A few days into this strange saga and, despite the huge amount of coverage it has received, I think the significance of it has still not properly sunk in.
Jacqui Smith is sticking to her 'I knew nothing and am proud of it' line. Is she lying? Is she incompetent and didn't ask to be kept updated about a criminal investigation into her own department? Or is the Met out of control? None is a particularly comforting thought.
La Smith has been stressing how she respects the 'operational independence' of the police. This is a red herring. First, she is politically accountable for them, so she can't sidestep responsibility for what they do. Second, say the West Midlands police began an operation in the aftermath of a terrorist incident of swamping Muslim areas and using all available powers to stop, question and search Muslim youths, apparently indiscriminately, causing a huge upsurge in ethnic tension. Would she stand idly by and refuse to comment on the grounds that it was an operational matter? Of course not. It is right that Smith cannot say anything that would prejudice an ongoing police investigation. But that does not mean she has to enter into purdah on this matter. She can comment in general terms on the privileges of Parliament, on the circumstances in which anti-terror police officers should undertake searches, and so on, without prejudicing the police's inquiries.
When the question is not 'who knew before?' but 'what was their response afterwards?' there is no comfort to be gained either. Only Harriet Harman seems to have found this disturbing, and God hep you when she is the conscience of your party. All the rest take refuge behind the old 'ongoing operational matter' shield. Phil Woolas on Friday went so far as to imply that the action that was taken happened because there is more to the story than we know about. Well, now we know there isn't. No security or intelligence information was involved, only material that was embarrassing to the Government. Woolas was not only refusing to express any disquiet at this extraordinary action, he was taking advantage of it to smear Green further.
Oh sorry, the police have let it be known that there is more to it. Green not only received leaks, he is being investigated for encouraging their making. Crumbs.

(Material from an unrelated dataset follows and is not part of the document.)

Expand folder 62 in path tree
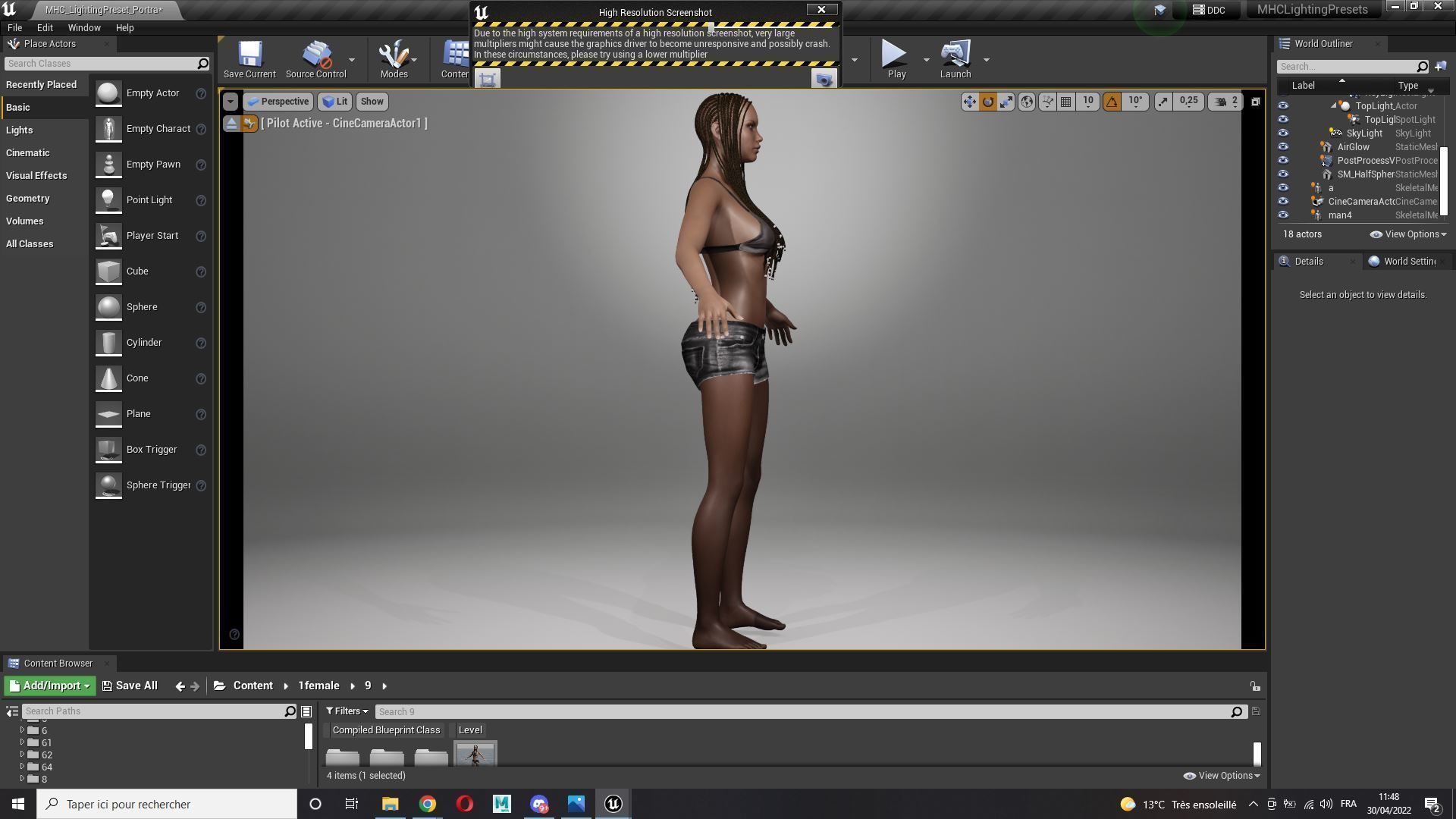This screenshot has width=1456, height=819. coord(22,755)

In the language of the statement, Green is thought to have 'groomed' - 'groomed!' - the naive, innocent, boyish 26 year old civil servant at the heart of the inquiry. The dirty fuckin' old Tory!

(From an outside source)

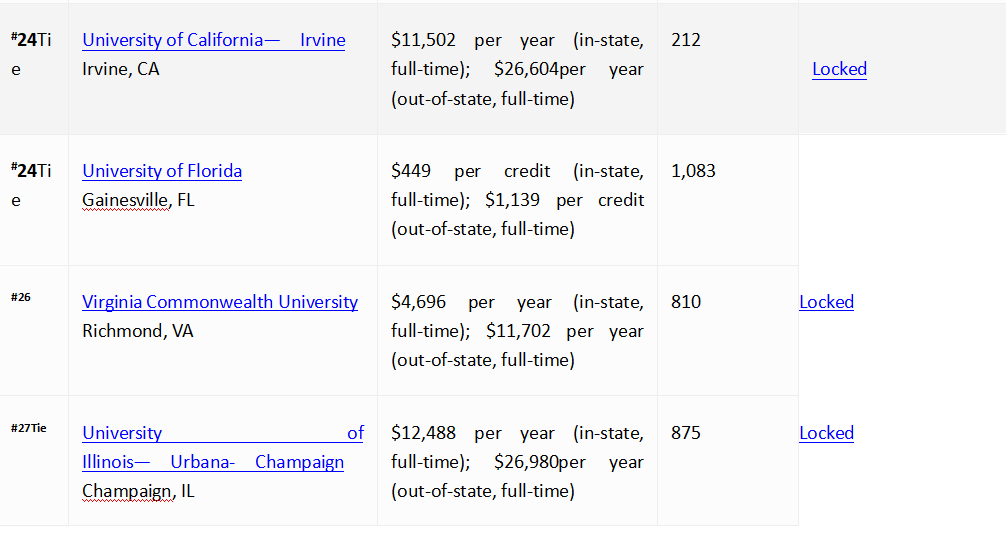Click Richmond, VA location text
The image size is (1006, 545).
point(137,331)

If this incident wasn't politically directed, then it raises huge questions about the Met's judgment, and not just because of that extraordinary and inflammatory choice of verb. When the security alert level remains at severe, when Londoners are told to phone 999 only when the burglar is actually in the house, what do we make of an organisation that decides to tie up nine counter-terrorist officers for a day, along with all the back up and all the manpower needed to read and analyse all the private constituency correspondence that has been seized, in the course of an investigation into whether an obscure 18th century non-violent common law offence has been committed?

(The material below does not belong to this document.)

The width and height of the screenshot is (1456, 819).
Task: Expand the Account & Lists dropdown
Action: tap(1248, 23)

Bloggers have been in the forefront of those who claim that this is a genuinely authoritarian government, and the reactions of senior figures to this, more than anything else, illustrate why so many feel such disquiet. Labour have lost the instinct for liberty. Brown once gladly, brazenly accepted non-security sensitive leaks, and celebrated doing so as a vital part of the democratic process. Now he makes no comment in relation to a Member of Parliament being held for nine hours by anti-terrorist officers, and having his home searched, for doing the same thing.